**Work to be completed**
In the passage below about the fee, which two parts of the fee calculation did CAA not object to?

**Provided passage**
++++

The calculation for the fee was a fee which no more and no less reflected the daily rate in the fuel agreements within a discrete period that was something much less than the 'fire season' on my interpretation of that expression (Schedule 1). The 'loss' to which the provision is directed reflected the commercial object premised on the expectation that Techfuel would suffer financial loss for a period if CAA terminated at will within a period fairly proximate to the start of the fire season. It would have to find an alternative purchaser, or purchasers. How long it might take to find an alternative purchaser (if at all) at a point fairly proximate to the beginning of the next fire season was inherently uncertain. The number of competitors to CAA, as a potential alternative source of business to Techfuel, was not identified. Insofar as the way the fee was calculated, CAA did not complain about the daily rate and it did not complain about the number of days by which that rate was multiplied.

++++

**Supplied data**
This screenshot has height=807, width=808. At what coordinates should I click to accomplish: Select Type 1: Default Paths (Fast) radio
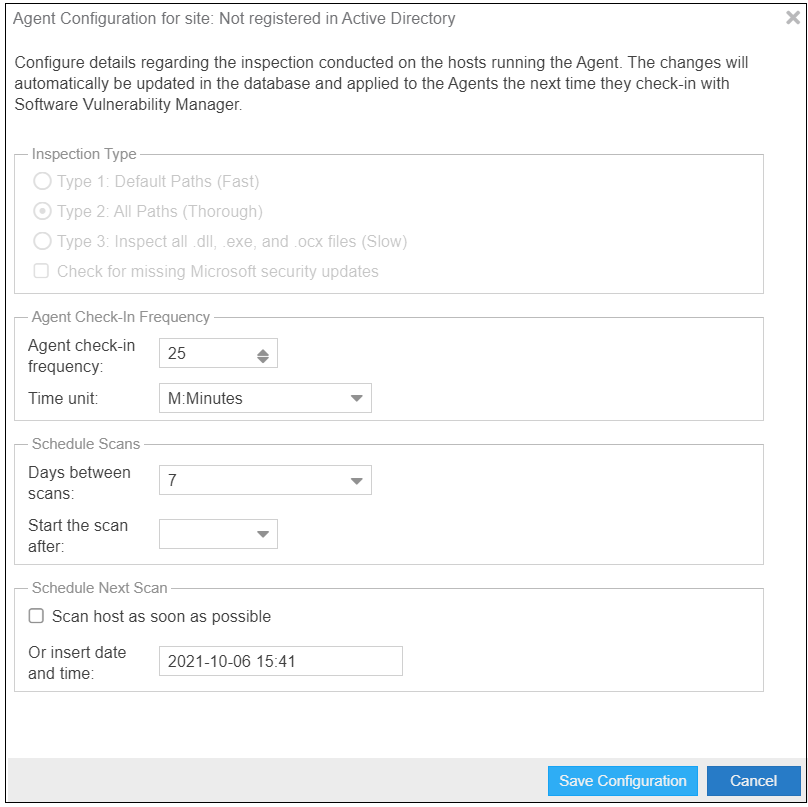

++++

**Problem solution**
The daily rate and the number of days by which that rate was multiplied.